Problem requirements: Return each line in the data below that includes the word "icon".

Dataset excerpts:
════════════════
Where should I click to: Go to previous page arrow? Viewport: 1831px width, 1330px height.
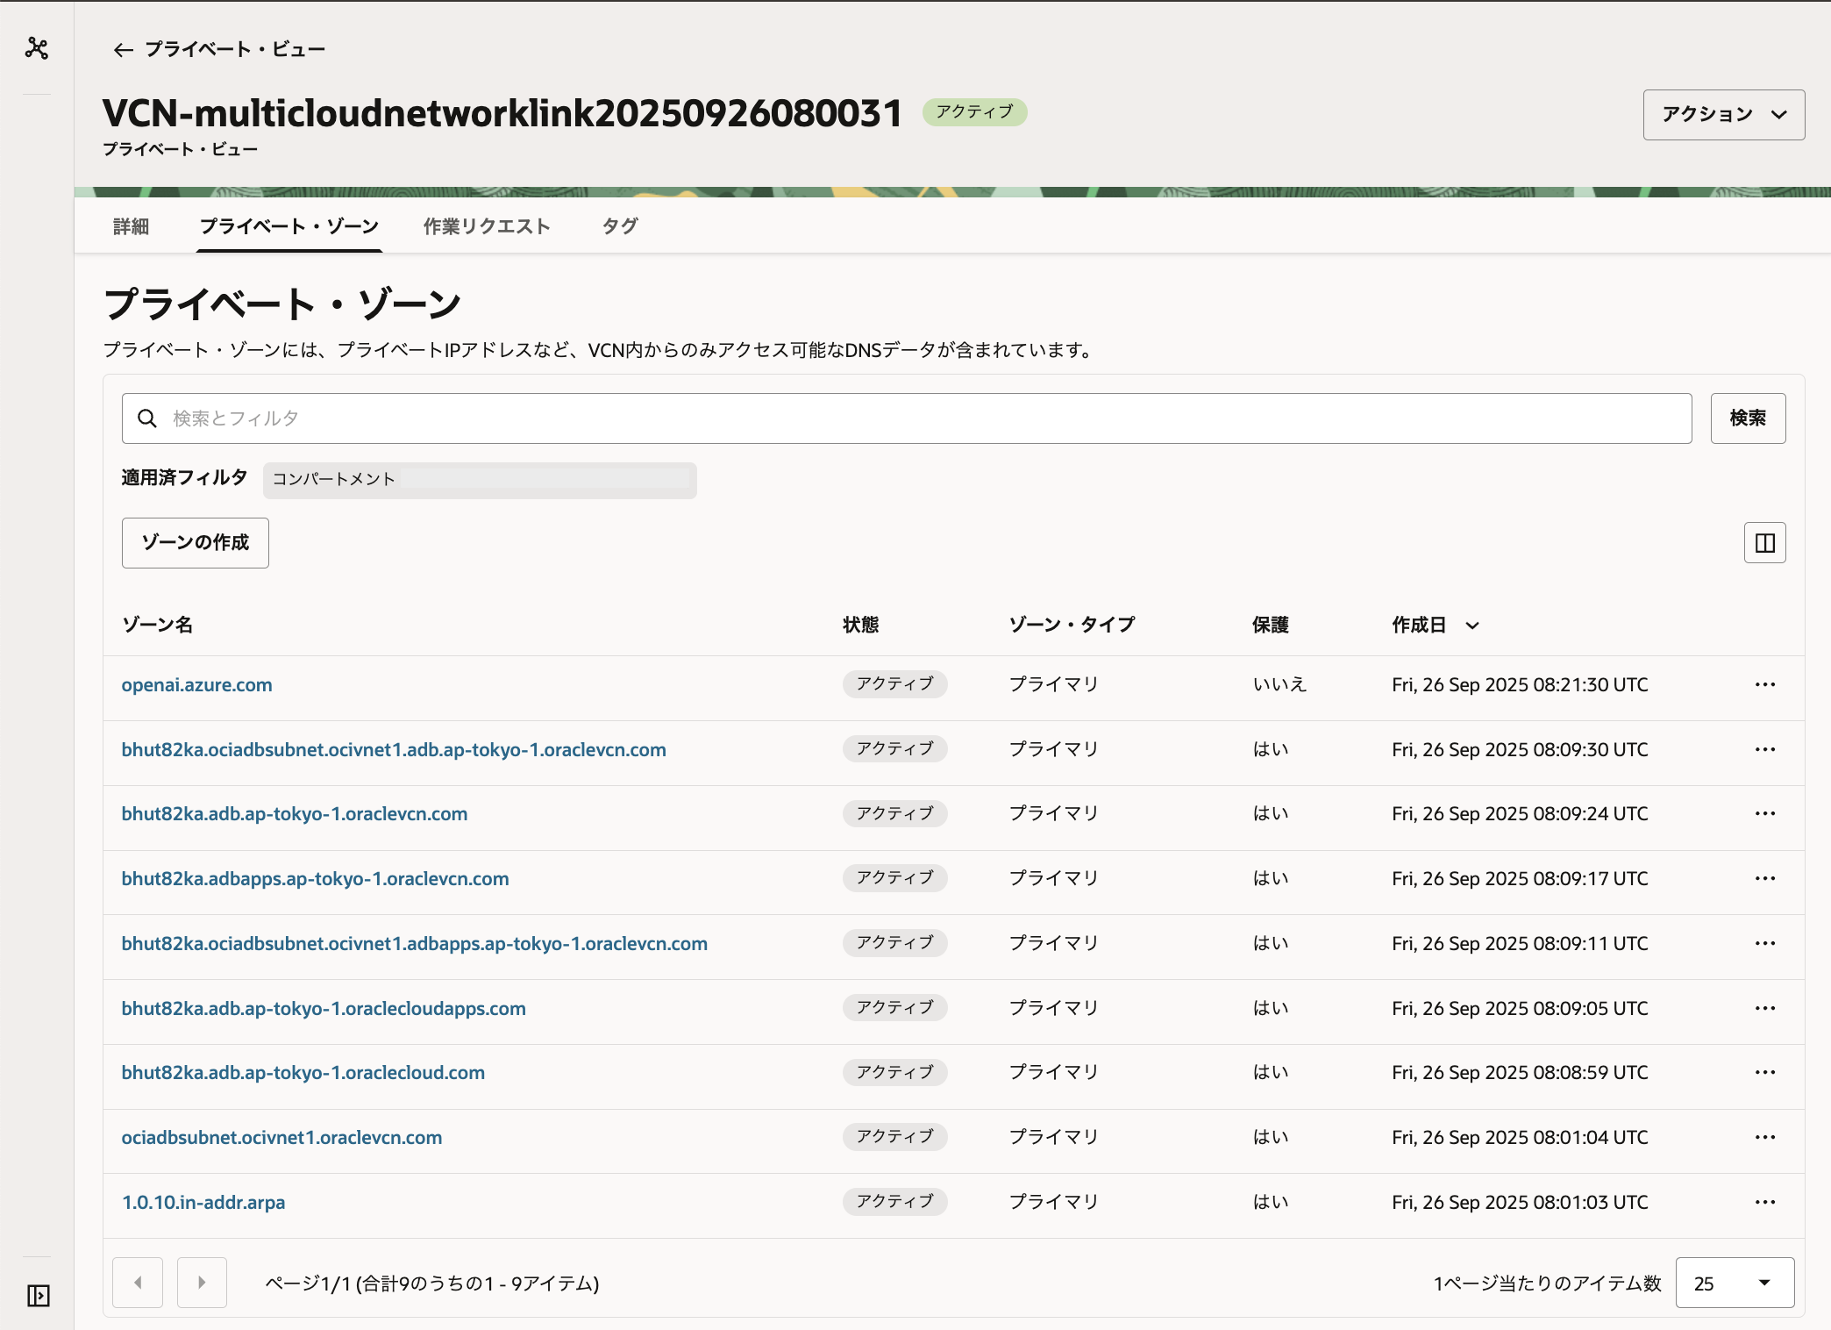tap(138, 1283)
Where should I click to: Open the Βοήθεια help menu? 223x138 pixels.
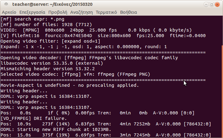pos(128,12)
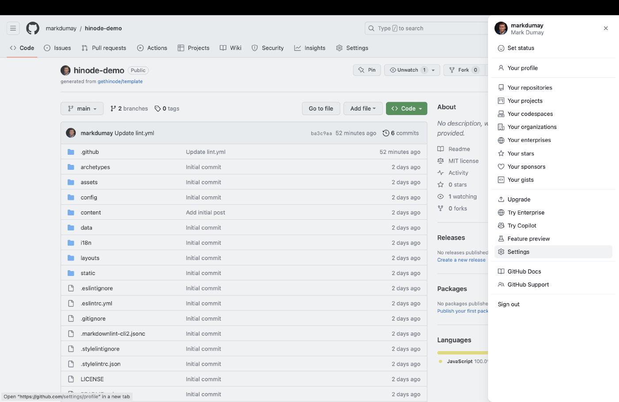The height and width of the screenshot is (402, 619).
Task: Click the yellow JavaScript language bar
Action: tap(462, 352)
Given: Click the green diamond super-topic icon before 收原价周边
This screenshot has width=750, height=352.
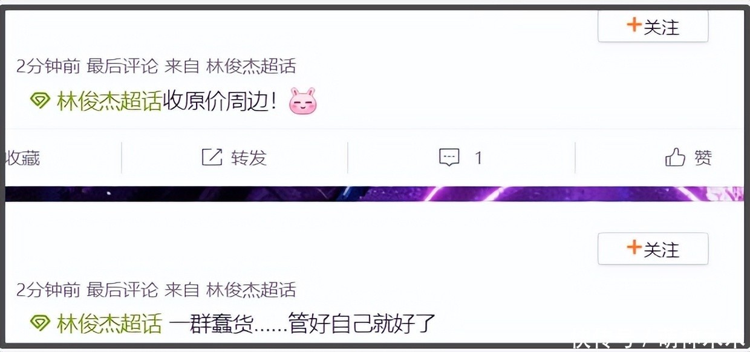Looking at the screenshot, I should 40,102.
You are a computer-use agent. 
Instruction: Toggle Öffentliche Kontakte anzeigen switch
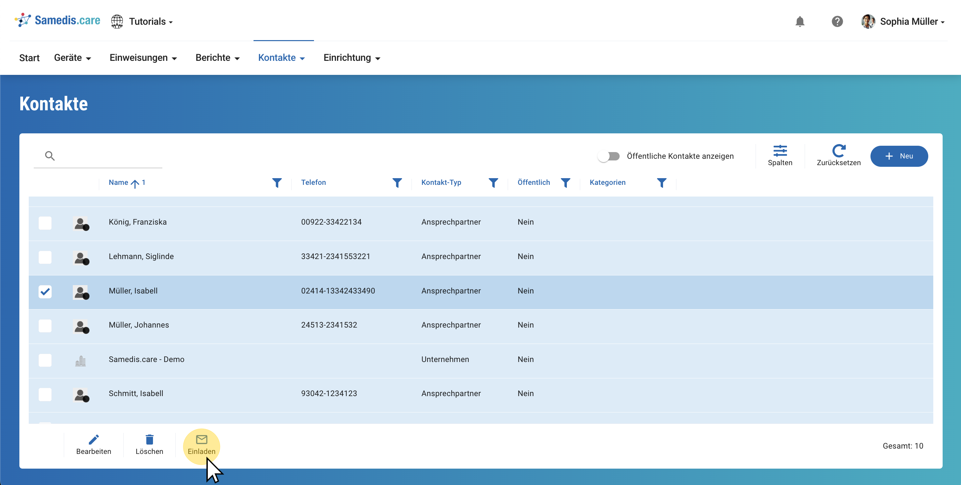pos(609,156)
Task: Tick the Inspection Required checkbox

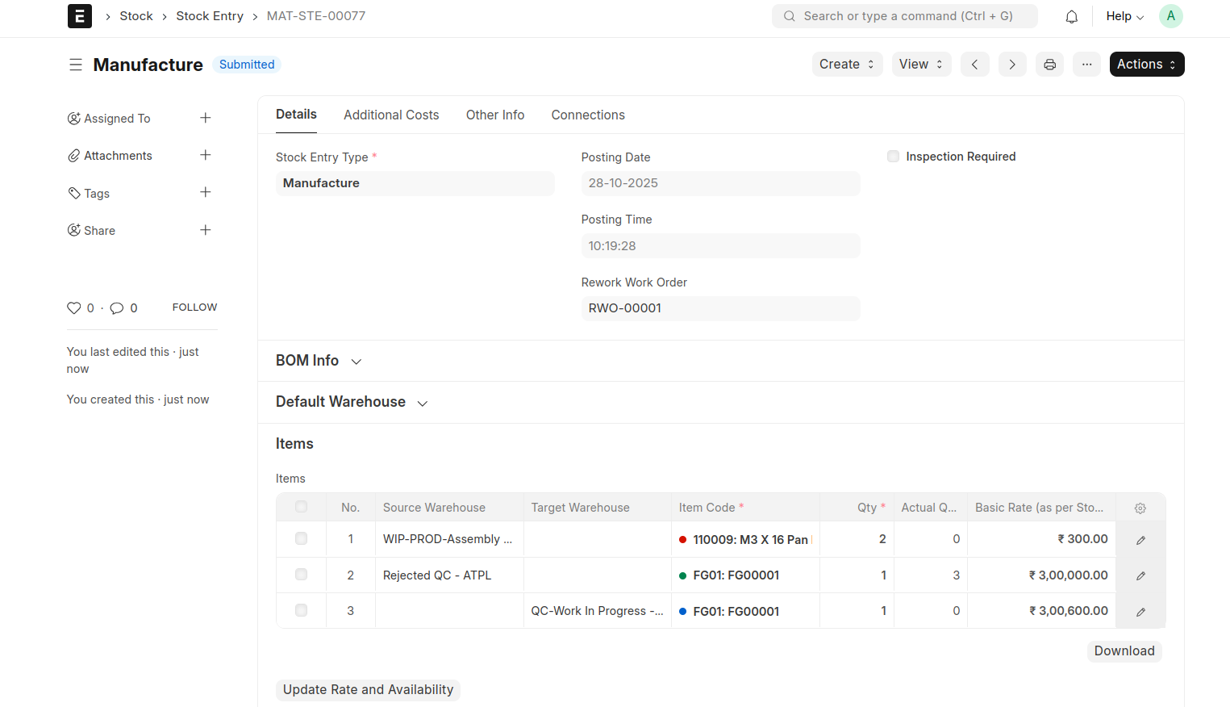Action: (x=893, y=157)
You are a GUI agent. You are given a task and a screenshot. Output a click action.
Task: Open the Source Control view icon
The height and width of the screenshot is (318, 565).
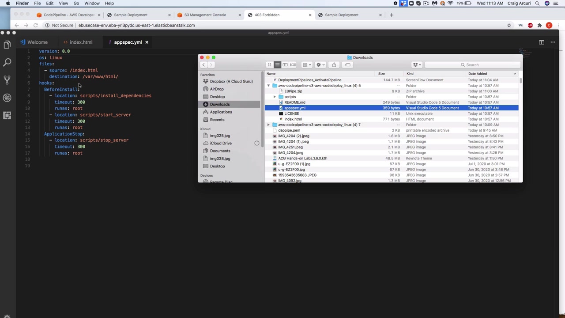7,80
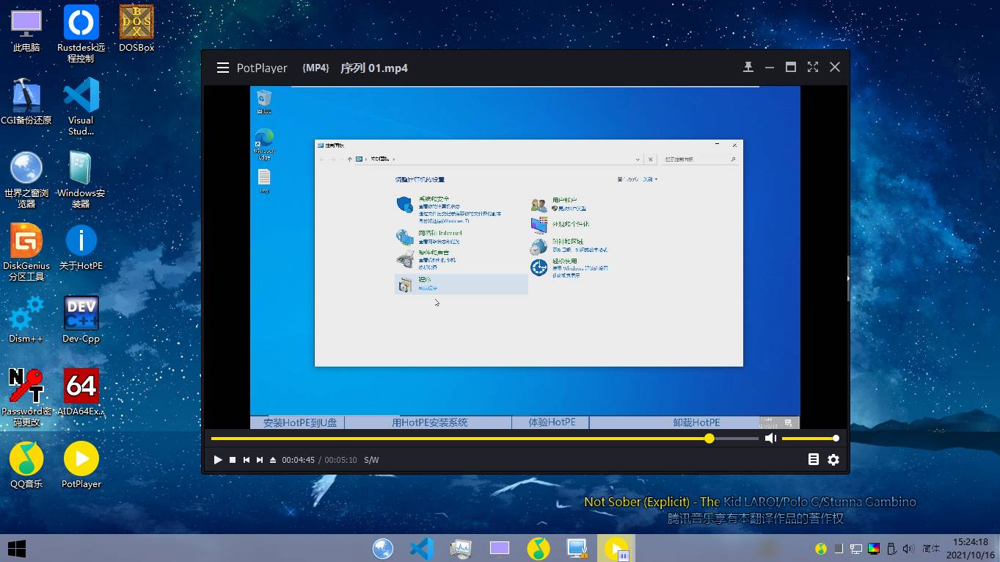Click the Stop playback button
Viewport: 1000px width, 562px height.
point(233,460)
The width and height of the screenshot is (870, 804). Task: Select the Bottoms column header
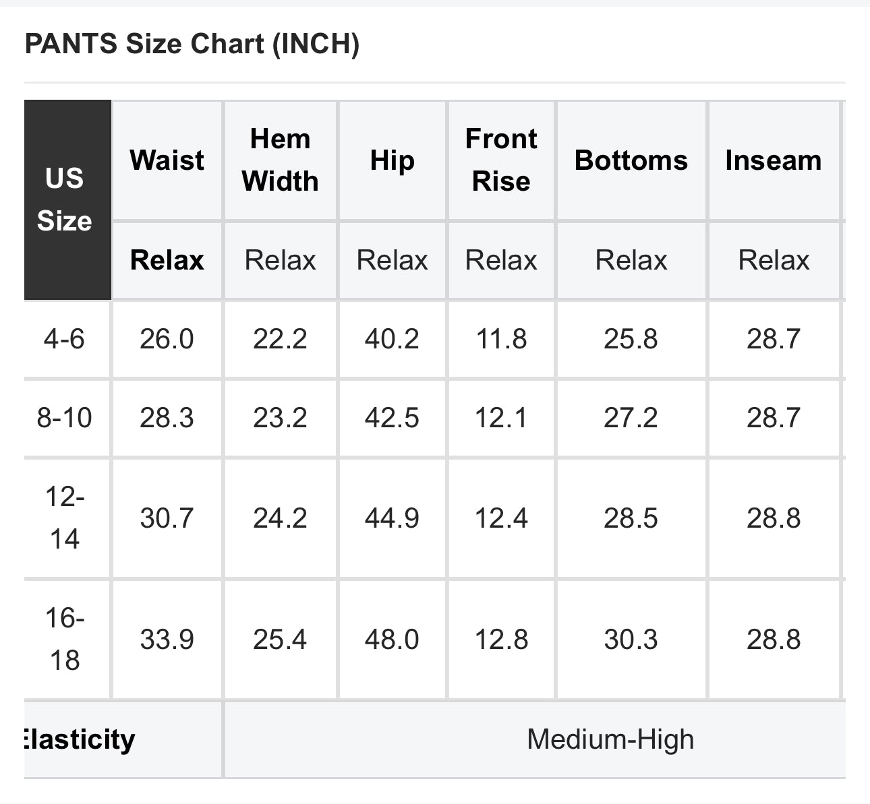631,160
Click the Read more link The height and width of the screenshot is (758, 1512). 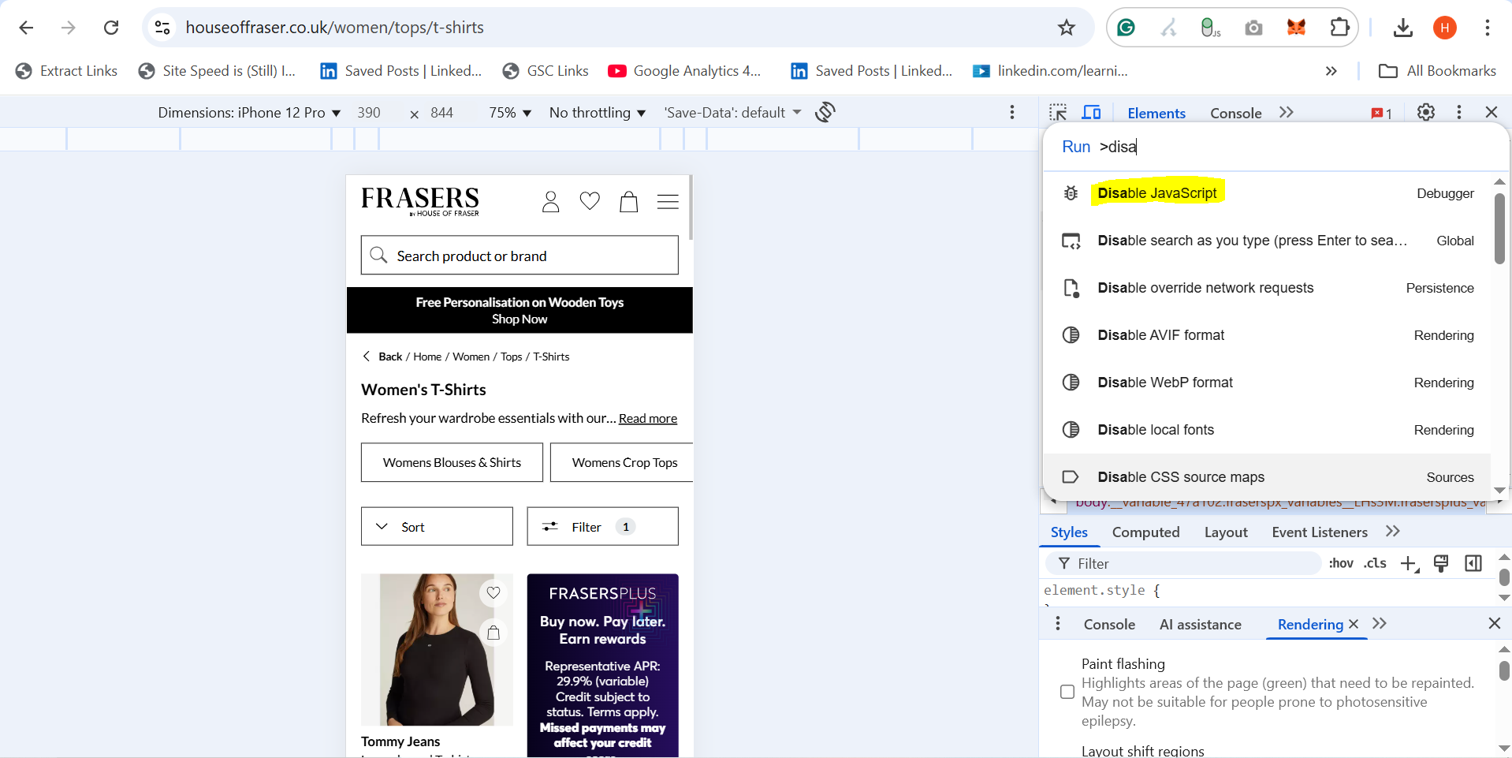pos(647,419)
════════════════
Correct response:
Given: Click the green diamond super-topic icon before 收原价周边
Task: Open the Source Control view icon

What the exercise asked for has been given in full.